> _RECORDED INFORMATION_
Content starts

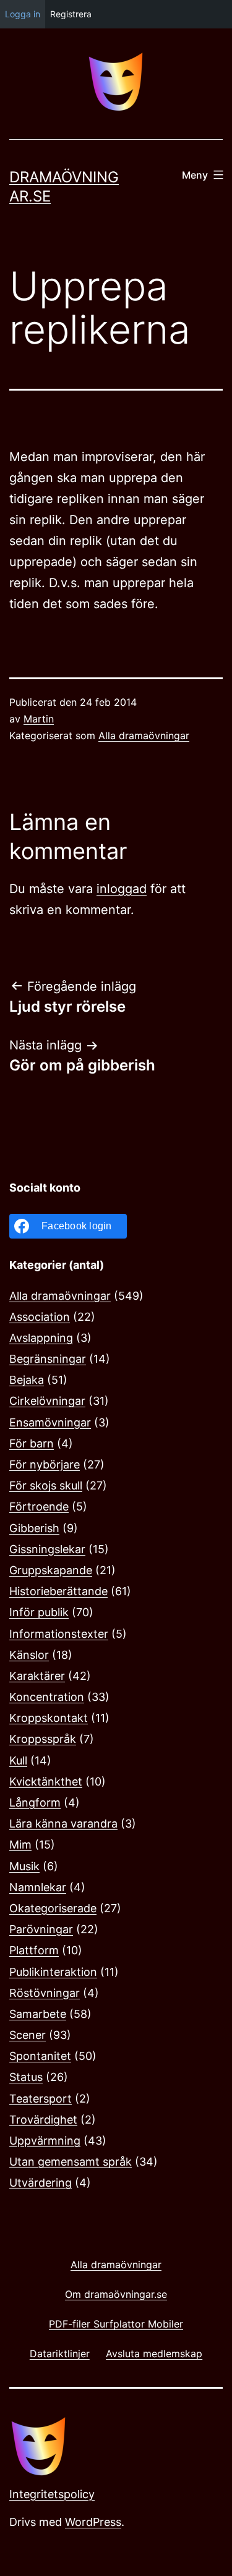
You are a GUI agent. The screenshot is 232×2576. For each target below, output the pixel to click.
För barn (31, 1443)
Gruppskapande (50, 1570)
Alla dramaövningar (143, 735)
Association (39, 1316)
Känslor (29, 1654)
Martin (39, 719)
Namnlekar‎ (37, 1887)
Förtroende (39, 1506)
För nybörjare (44, 1464)
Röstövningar (44, 1992)
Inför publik (39, 1612)
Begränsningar (47, 1358)
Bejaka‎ (26, 1379)
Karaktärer (37, 1675)
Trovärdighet (43, 2119)
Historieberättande (58, 1591)
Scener (27, 2034)
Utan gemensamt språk (70, 2161)
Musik (24, 1866)
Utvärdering (40, 2182)
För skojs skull (45, 1485)
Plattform (34, 1950)
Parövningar (41, 1929)
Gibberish (34, 1528)
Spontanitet (40, 2055)
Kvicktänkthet (45, 1781)
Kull (18, 1760)
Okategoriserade (53, 1908)
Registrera (71, 14)
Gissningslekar (47, 1549)
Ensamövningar (50, 1422)
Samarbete (37, 2013)
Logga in (22, 14)
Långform (35, 1802)
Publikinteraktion (53, 1971)
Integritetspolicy (52, 2494)
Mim (20, 1844)
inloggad (122, 888)
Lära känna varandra (63, 1823)
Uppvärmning (44, 2140)
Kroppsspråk (42, 1738)
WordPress (93, 2521)
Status (26, 2076)
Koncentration (46, 1696)
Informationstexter (58, 1633)
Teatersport (40, 2098)
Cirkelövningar (47, 1400)
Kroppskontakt (48, 1717)
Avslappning (41, 1337)
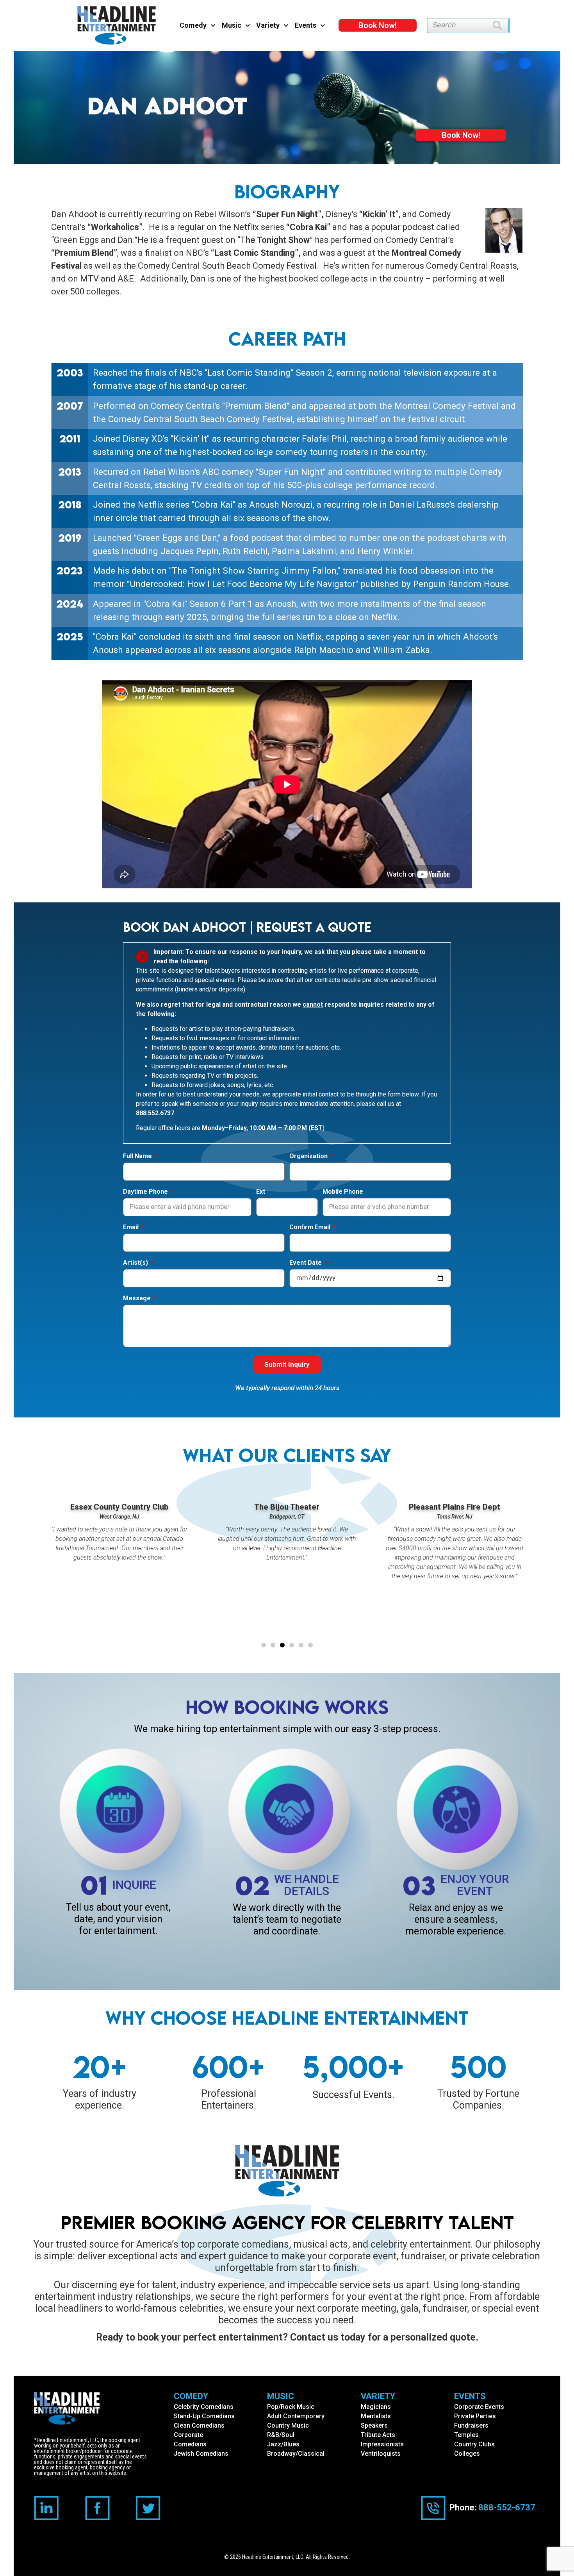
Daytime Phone (146, 1192)
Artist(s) (136, 1263)
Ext (260, 1192)
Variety (268, 25)
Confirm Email (310, 1227)
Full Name (138, 1156)
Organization (309, 1156)
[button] (263, 1645)
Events (305, 25)
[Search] (501, 25)
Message (137, 1298)
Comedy (193, 25)
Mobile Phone (343, 1192)
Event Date (306, 1263)
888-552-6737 (506, 2507)
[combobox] (460, 25)
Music (231, 25)
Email (131, 1227)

Content ends

> _WHAT THE EXERCISE ASKS_
A precise repetition of every entry, free of pictures, is the expected answer.

> _ANSWER BOX_
You are a GUI agent. The screenshot is 232×2576. For each target below, output the pixel to click.
För barn (31, 1443)
Gruppskapande (50, 1570)
Alla dramaövningar (143, 735)
Association (39, 1316)
Känslor (29, 1654)
Martin (39, 719)
Namnlekar‎ (37, 1887)
Förtroende (39, 1506)
För nybörjare (44, 1464)
Röstövningar (44, 1992)
Inför publik (39, 1612)
Begränsningar (47, 1358)
Bejaka‎ (26, 1379)
Karaktärer (37, 1675)
Trovärdighet (43, 2119)
Historieberättande (58, 1591)
Scener (27, 2034)
Utan gemensamt språk (70, 2161)
Musik (24, 1866)
Utvärdering (40, 2182)
För skojs skull (45, 1485)
Plattform (34, 1950)
Parövningar (41, 1929)
Gibberish (34, 1528)
Spontanitet (40, 2055)
Kvicktänkthet (45, 1781)
Kull (18, 1760)
Okategoriserade (53, 1908)
Registrera (71, 14)
Gissningslekar (47, 1549)
Ensamövningar (50, 1422)
Samarbete (37, 2013)
Logga in (22, 14)
Långform (35, 1802)
Publikinteraktion (53, 1971)
Integritetspolicy (52, 2494)
Mim (20, 1844)
inloggad (122, 888)
Lära känna varandra (63, 1823)
Uppvärmning (44, 2140)
Kroppsspråk (42, 1738)
WordPress (93, 2521)
Status (26, 2076)
Koncentration (46, 1696)
Informationstexter (58, 1633)
Teatersport (40, 2098)
Cirkelövningar (47, 1400)
Kroppskontakt (48, 1717)
Avslappning (41, 1337)
Daytime Phone (146, 1192)
Artist(s) (136, 1263)
Ext (260, 1192)
Variety (268, 25)
Confirm Email (310, 1227)
Full Name (138, 1156)
Organization (309, 1156)
[button] (263, 1645)
Events (305, 25)
[Search] (501, 25)
Message (137, 1298)
Comedy (193, 25)
Mobile Phone (343, 1192)
Event Date (306, 1263)
888-552-6737 (506, 2507)
[combobox] (460, 25)
Music (231, 25)
Email (131, 1227)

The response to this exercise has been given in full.